### Source records
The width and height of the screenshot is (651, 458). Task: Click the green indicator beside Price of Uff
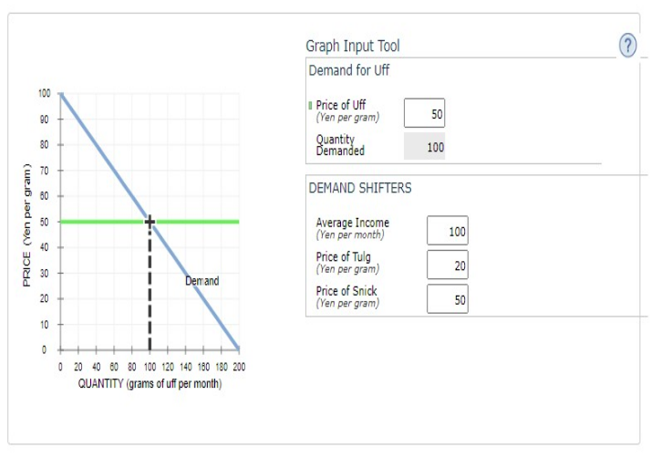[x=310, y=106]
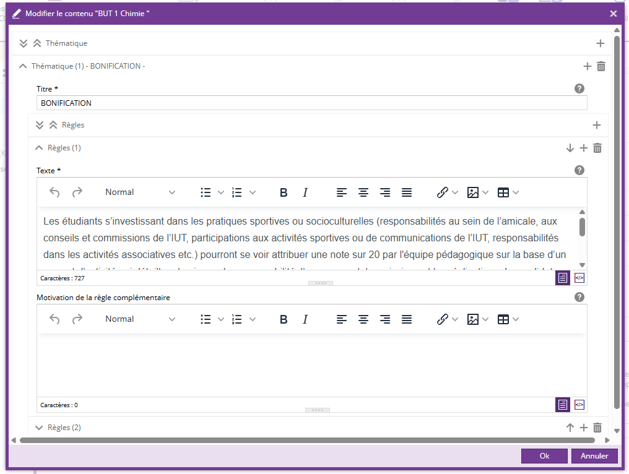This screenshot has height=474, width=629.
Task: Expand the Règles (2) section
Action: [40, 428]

==

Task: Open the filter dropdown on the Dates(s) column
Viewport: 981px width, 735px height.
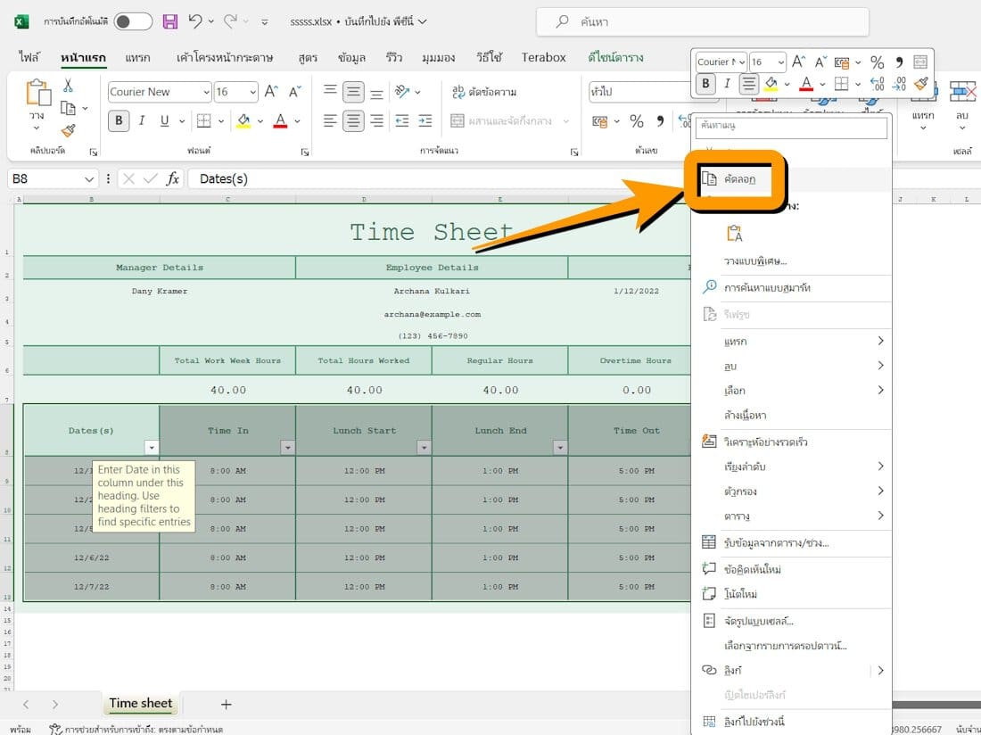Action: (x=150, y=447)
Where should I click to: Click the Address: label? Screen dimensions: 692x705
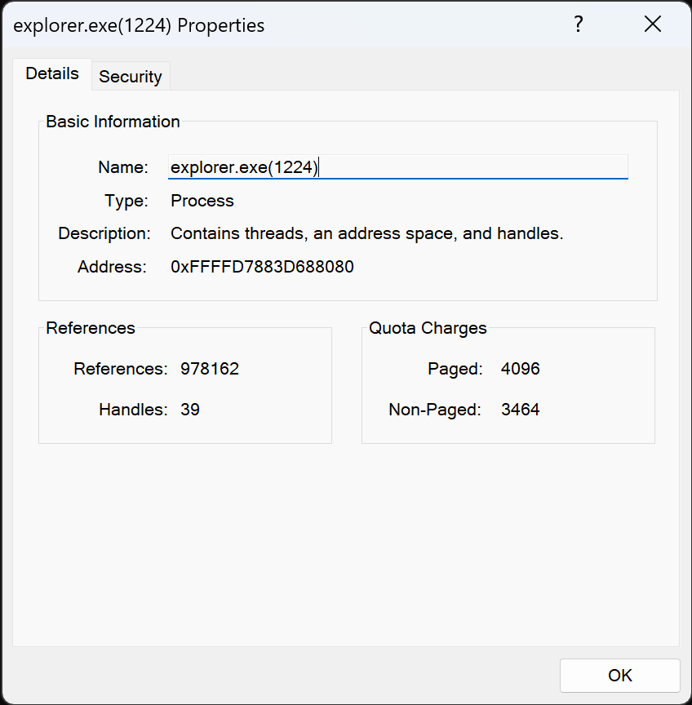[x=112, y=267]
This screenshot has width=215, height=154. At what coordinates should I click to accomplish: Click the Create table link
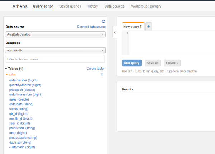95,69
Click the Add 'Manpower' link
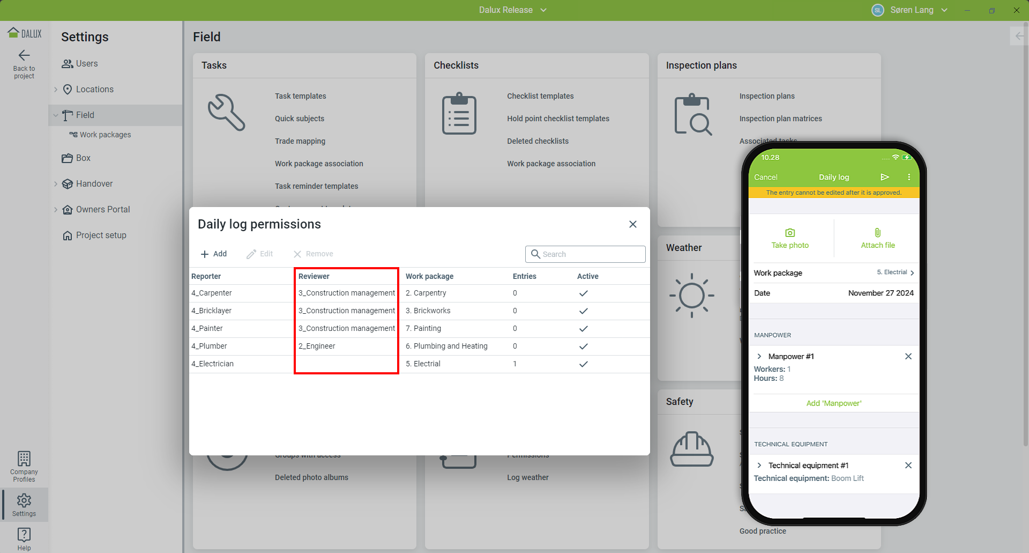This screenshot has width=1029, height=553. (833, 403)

...

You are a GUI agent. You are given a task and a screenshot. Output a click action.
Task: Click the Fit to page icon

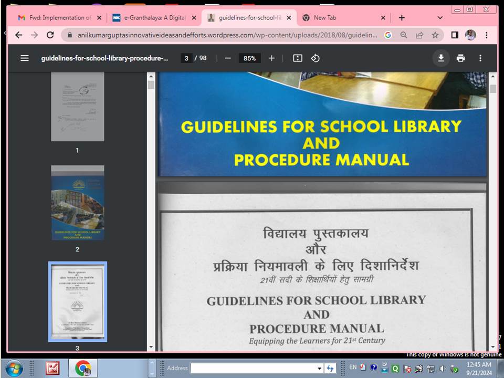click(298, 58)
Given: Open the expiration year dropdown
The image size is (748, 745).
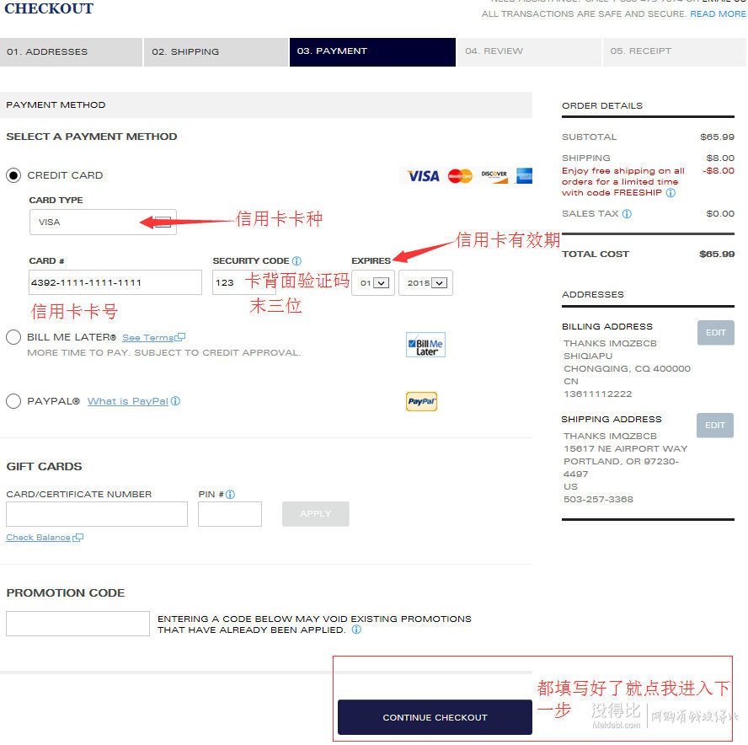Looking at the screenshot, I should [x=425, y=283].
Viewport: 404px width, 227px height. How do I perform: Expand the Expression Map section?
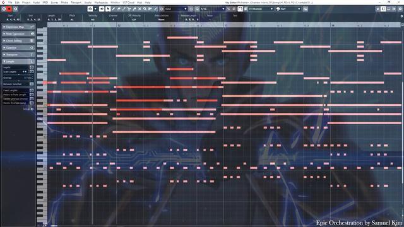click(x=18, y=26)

### Your task
Looking at the material above, count the lines containing the string "Open" and reply with the count alone.

### Answer for the task
2